Prefer designing the contract visually? Instead of marking classes in code you can define the service in a .RODL file with the Service Builder; Visual Studio then generates the supporting code for you. See How to write a Server for both styles side by side.
Turning your app into a client
A client is a separate application (one app serves data, the other consumes it), so add a second project to your solution — for example another Console App — and follow these steps in it.
Step 1 — Add the package
Add the RemObjects.SDK NuGet package to the client project (the server package, RemObjects.SDK.Server, is not needed here).
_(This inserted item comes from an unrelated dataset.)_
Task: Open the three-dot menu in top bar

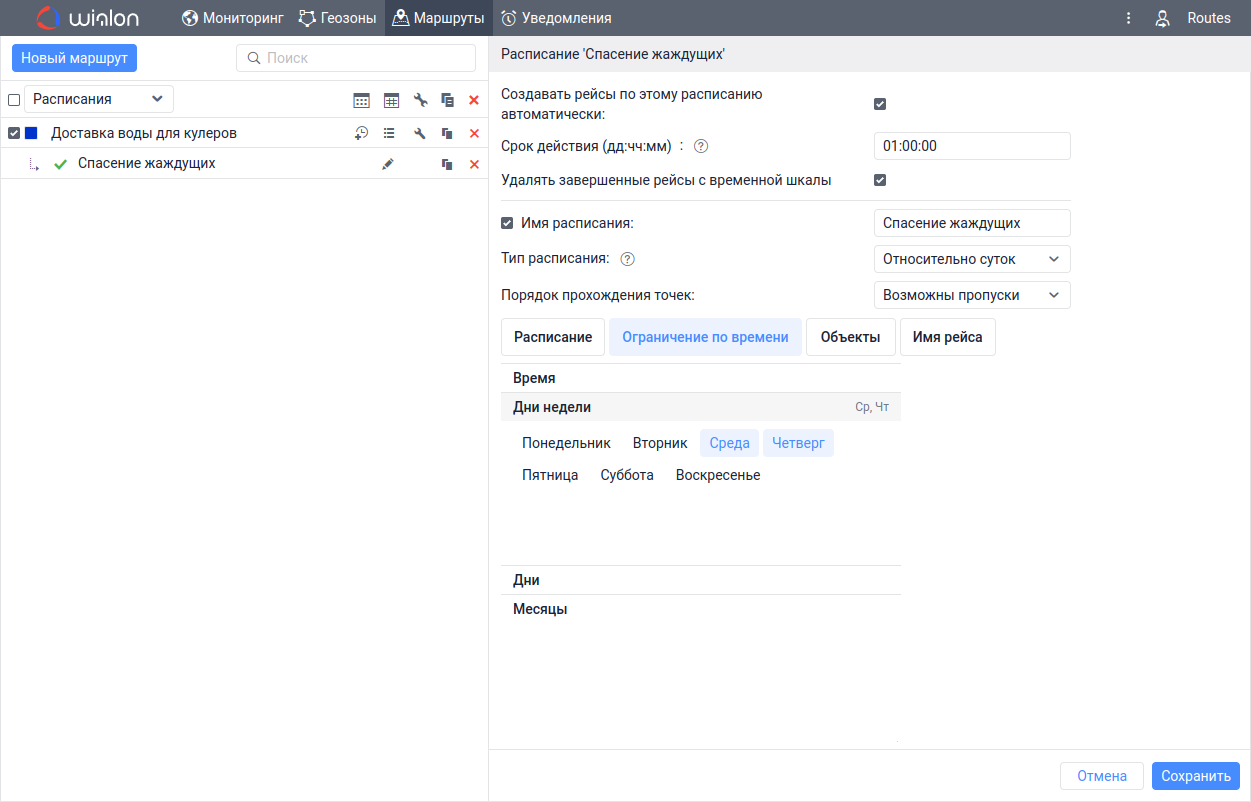Action: 1128,18
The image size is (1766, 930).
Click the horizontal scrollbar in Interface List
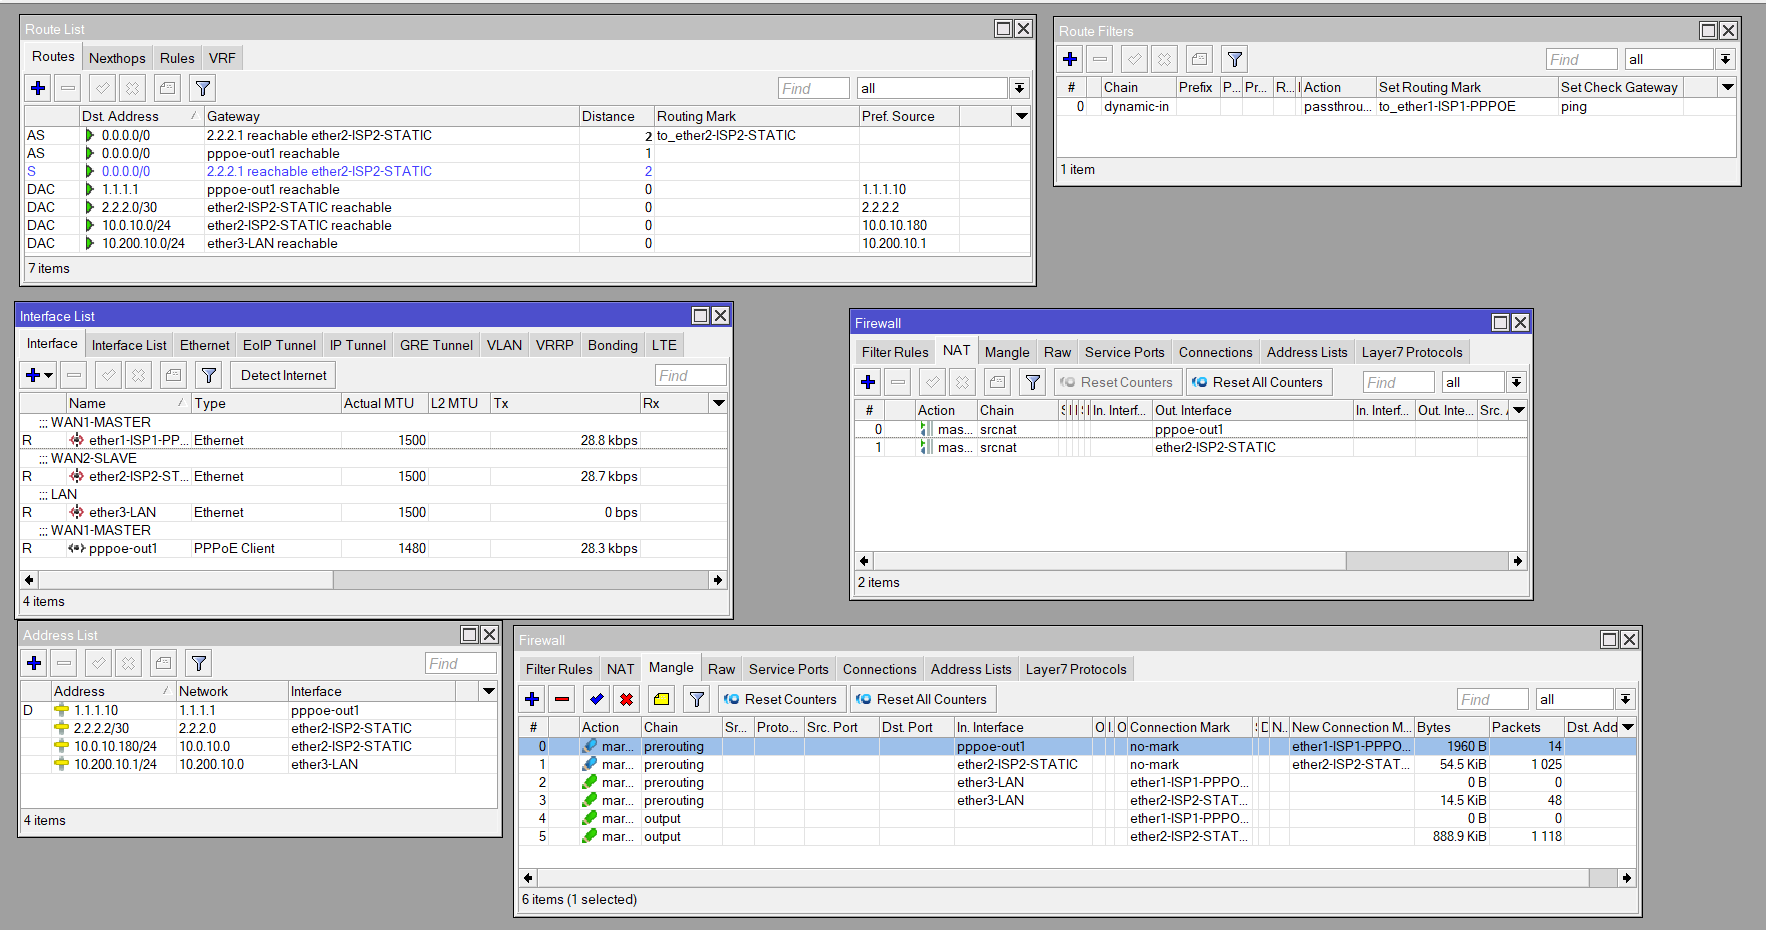click(185, 580)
Step 2 — Get the service interface
The client talks to the server through a small generated interface file (a service interface plus a Co<ServiceName> factory). Because our server is Code-First, it doesn't ship that file — it publishes the description live, so we import it straight from the running server:
- Start the server first (run the server project; leave its console open). The import only works while the server is running.
- In Visual Studio open the Extensions menu → Connect to Remoting SDK Server...
- Enter your server's address —
http://localhost:8099/bin— and click OK.

Step 3 — Call the server
Create a client channel pointed at the server's URL, hand it to the generated factory, and call your method as if it were a local one:
using RemObjects.SDK;
var message = new BinMessage();
var channel = new IpHttpClientChannel();
channel.TargetUrl = "http://localhost:8099/bin";
var service = CoBusinessLogicService.Create(message, channel);
int result = service.Process("Hello");
Console.WriteLine($"Server returned: {result}"); // prints 5
Note: if the generated interface lives in its own namespace, add the matching using at the top of the file (Visual Studio offers it as a quick fix).
Step 4 — Run both together
The client needs the server up to talk to:
- Start the server (run the server project) and leave it running.
- Right-click the client project → Debug → Start New Instance.
When the client window prints Server returned: 5, your two apps are talking to each other over Remoting SDK.
Note: a remote call travels over the network, so it is slower than a local method call. Try to do more work in fewer calls rather than making many tiny ones.